As you are doubtless aware, the Russian-American theoretical physicist Professor Andrei Dmitriyevich Linde was one of the first to postulate the inflationary universe theory, along with the theory of eternal inflation and the inflationary multiverse. The inflationary universe theory explains what may have happened the first fraction of a second after the universe appeared in the Big Bang.
Just one hour ago, as I was writing this post, CNN announced "gravitational waves detected." We are talking about the detection of primordial gravitational waves. These ripples in the very fabric of space and time carry echoes of the Big Bang from nearly 14 billion years ago. Furthermore, they may offer evidence supporting Professor Linde's theories.

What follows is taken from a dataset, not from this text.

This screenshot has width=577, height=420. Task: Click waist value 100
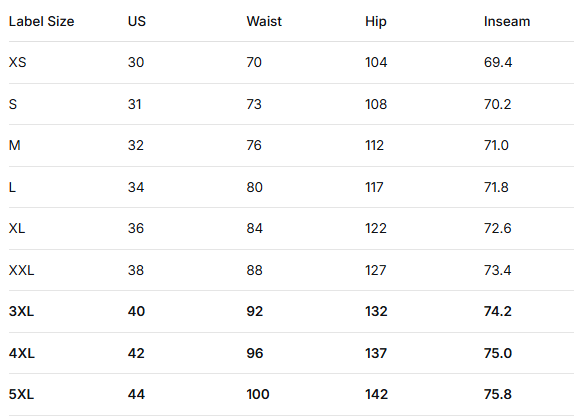click(258, 395)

But wait, there's more. Just a few minutes ago, I received an email from my friend Javi Garcia-Lasheras in Spain, who has been doing some rather interesting work at CERN. He also likes to keep his finger on what is happening in the space-time continuum. He pointed me toward a YouTube video in which Chao-Lin Kuo, an assistant professor of physics at Stanford, surprises Linde with evidence that supports his cosmic inflation theory.
I have to say that this brought tears to my eyes. Linde and his wife are totally unsuspecting; they recognize Kuo but have no idea why he's there until he says, "We have five-sigma evidence." That basically means "We have an extremely high degree of confidence." When Linde's wife realizes the significance of what's being said, the expression on her face makes me want to cry.
Physicists around the world are racing to analyze these results further. If they are confirmed, it means another gigantic step toward a theory of everything that unites quantum mechanics and gravitational effects and furthers our understanding of the universe. Just wait until I call my mom in England and tell her what's going on.